(Beginning of THE DATA)
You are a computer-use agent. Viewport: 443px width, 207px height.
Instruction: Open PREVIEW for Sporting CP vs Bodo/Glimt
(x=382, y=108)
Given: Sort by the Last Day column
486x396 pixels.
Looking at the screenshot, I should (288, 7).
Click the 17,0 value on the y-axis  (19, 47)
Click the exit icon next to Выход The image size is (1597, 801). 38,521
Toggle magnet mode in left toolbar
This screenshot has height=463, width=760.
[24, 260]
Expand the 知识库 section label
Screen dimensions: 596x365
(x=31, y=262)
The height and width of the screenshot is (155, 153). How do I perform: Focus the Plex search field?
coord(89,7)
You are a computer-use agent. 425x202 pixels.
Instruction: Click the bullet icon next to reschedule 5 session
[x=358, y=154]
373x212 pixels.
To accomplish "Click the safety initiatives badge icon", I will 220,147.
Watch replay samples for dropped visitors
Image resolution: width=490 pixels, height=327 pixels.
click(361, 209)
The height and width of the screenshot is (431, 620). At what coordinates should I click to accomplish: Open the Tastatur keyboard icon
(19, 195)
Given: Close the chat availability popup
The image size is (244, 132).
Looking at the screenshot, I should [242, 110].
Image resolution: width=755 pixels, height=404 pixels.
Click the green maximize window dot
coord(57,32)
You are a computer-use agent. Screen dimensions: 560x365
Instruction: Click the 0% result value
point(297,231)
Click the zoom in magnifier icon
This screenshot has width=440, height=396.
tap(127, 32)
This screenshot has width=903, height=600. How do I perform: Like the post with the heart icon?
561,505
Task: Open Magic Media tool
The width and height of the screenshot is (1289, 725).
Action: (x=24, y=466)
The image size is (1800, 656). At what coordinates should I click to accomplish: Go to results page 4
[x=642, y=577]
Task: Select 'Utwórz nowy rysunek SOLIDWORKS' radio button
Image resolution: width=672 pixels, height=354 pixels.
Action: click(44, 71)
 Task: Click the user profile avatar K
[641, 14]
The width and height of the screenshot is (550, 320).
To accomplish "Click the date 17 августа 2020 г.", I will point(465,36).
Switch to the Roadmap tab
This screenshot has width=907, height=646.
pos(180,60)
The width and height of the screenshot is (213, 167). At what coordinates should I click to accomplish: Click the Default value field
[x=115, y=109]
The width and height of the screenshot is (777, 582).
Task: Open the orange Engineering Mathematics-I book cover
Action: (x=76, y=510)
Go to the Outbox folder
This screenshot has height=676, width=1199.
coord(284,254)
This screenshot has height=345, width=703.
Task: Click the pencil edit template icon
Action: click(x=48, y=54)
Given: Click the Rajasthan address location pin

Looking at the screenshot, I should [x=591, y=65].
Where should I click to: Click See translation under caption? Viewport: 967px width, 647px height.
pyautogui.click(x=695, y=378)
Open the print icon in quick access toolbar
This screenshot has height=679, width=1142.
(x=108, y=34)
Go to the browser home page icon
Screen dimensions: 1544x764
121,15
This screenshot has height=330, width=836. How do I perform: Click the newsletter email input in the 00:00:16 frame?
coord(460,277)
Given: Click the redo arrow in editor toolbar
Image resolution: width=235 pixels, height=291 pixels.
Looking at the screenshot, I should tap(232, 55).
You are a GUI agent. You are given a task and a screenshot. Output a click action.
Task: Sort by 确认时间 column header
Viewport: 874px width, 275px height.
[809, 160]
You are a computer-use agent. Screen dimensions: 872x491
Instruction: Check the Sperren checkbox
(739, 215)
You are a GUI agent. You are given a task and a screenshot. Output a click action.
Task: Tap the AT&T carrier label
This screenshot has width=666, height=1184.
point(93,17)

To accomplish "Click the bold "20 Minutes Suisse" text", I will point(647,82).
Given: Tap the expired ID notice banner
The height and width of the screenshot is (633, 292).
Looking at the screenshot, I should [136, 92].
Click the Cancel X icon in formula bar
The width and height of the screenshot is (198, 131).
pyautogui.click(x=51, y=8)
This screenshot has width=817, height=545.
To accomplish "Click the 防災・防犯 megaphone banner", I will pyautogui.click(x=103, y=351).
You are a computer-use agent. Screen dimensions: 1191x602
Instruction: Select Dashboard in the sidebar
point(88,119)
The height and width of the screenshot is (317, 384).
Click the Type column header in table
(End of THE DATA)
## AIM OF THE TASK
Copy each line of the entries exactly.

## WORKED SOLUTION
You are a computer-use agent. Viewport: 443px width, 207px height.
Instruction: Open PREVIEW for Sporting CP vs Bodo/Glimt
(x=382, y=108)
Given: Sort by the Last Day column
486x396 pixels.
Looking at the screenshot, I should (288, 7).
Click the 17,0 value on the y-axis  (19, 47)
Click the exit icon next to Выход The image size is (1597, 801). 38,521
Toggle magnet mode in left toolbar
This screenshot has height=463, width=760.
[24, 260]
Expand the 知识库 section label
Screen dimensions: 596x365
(x=31, y=262)
The height and width of the screenshot is (155, 153). How do I perform: Focus the Plex search field?
coord(89,7)
You are a computer-use agent. 425x202 pixels.
Instruction: Click the bullet icon next to reschedule 5 session
[x=358, y=154]
373x212 pixels.
To accomplish "Click the safety initiatives badge icon", I will 220,147.
Watch replay samples for dropped visitors
Image resolution: width=490 pixels, height=327 pixels.
click(361, 209)
The height and width of the screenshot is (431, 620). At what coordinates should I click to accomplish: Open the Tastatur keyboard icon
(19, 195)
Given: Close the chat availability popup
The image size is (244, 132).
Looking at the screenshot, I should [242, 110].
Image resolution: width=755 pixels, height=404 pixels.
Click the green maximize window dot
coord(57,32)
You are a computer-use agent. Screen dimensions: 560x365
Instruction: Click the 0% result value
point(297,231)
Click the zoom in magnifier icon
This screenshot has width=440, height=396.
tap(127, 32)
This screenshot has width=903, height=600. How do I perform: Like the post with the heart icon?
561,505
Task: Open Magic Media tool
The width and height of the screenshot is (1289, 725).
Action: (x=24, y=466)
The image size is (1800, 656). At what coordinates should I click to accomplish: Go to results page 4
[x=642, y=577]
Task: Select 'Utwórz nowy rysunek SOLIDWORKS' radio button
Image resolution: width=672 pixels, height=354 pixels.
Action: click(44, 71)
 Task: Click the user profile avatar K
[641, 14]
The width and height of the screenshot is (550, 320).
To accomplish "Click the date 17 августа 2020 г.", I will point(465,36).
Switch to the Roadmap tab
This screenshot has width=907, height=646.
pos(180,60)
The width and height of the screenshot is (213, 167). At what coordinates should I click to accomplish: Click the Default value field
[x=115, y=109]
The width and height of the screenshot is (777, 582).
Task: Open the orange Engineering Mathematics-I book cover
Action: (x=76, y=510)
Go to the Outbox folder
This screenshot has height=676, width=1199.
coord(284,254)
This screenshot has height=345, width=703.
Task: Click the pencil edit template icon
Action: click(x=48, y=54)
Given: Click the Rajasthan address location pin

Looking at the screenshot, I should [x=591, y=65].
Where should I click to: Click See translation under caption? Viewport: 967px width, 647px height.
pyautogui.click(x=695, y=378)
Open the print icon in quick access toolbar
This screenshot has height=679, width=1142.
(x=108, y=34)
Go to the browser home page icon
Screen dimensions: 1544x764
121,15
This screenshot has height=330, width=836. How do I perform: Click the newsletter email input in the 00:00:16 frame?
coord(460,277)
Given: Click the redo arrow in editor toolbar
Image resolution: width=235 pixels, height=291 pixels.
Looking at the screenshot, I should tap(232, 55).
You are a GUI agent. You are given a task and a screenshot. Output a click action.
Task: Sort by 确认时间 column header
Viewport: 874px width, 275px height.
[809, 160]
You are a computer-use agent. Screen dimensions: 872x491
Instruction: Check the Sperren checkbox
(739, 215)
You are a GUI agent. You are given a task and a screenshot. Output a click action.
Task: Tap the AT&T carrier label
This screenshot has width=666, height=1184.
point(93,17)

To accomplish "Click the bold "20 Minutes Suisse" text", I will point(647,82).
Given: Tap the expired ID notice banner
The height and width of the screenshot is (633, 292).
Looking at the screenshot, I should [136, 92].
Click the Cancel X icon in formula bar
The width and height of the screenshot is (198, 131).
pyautogui.click(x=51, y=8)
This screenshot has width=817, height=545.
To accomplish "Click the 防災・防犯 megaphone banner", I will pyautogui.click(x=103, y=351).
You are a computer-use agent. Screen dimensions: 1191x602
Instruction: Select Dashboard in the sidebar
point(88,119)
The height and width of the screenshot is (317, 384).
Click the Type column header in table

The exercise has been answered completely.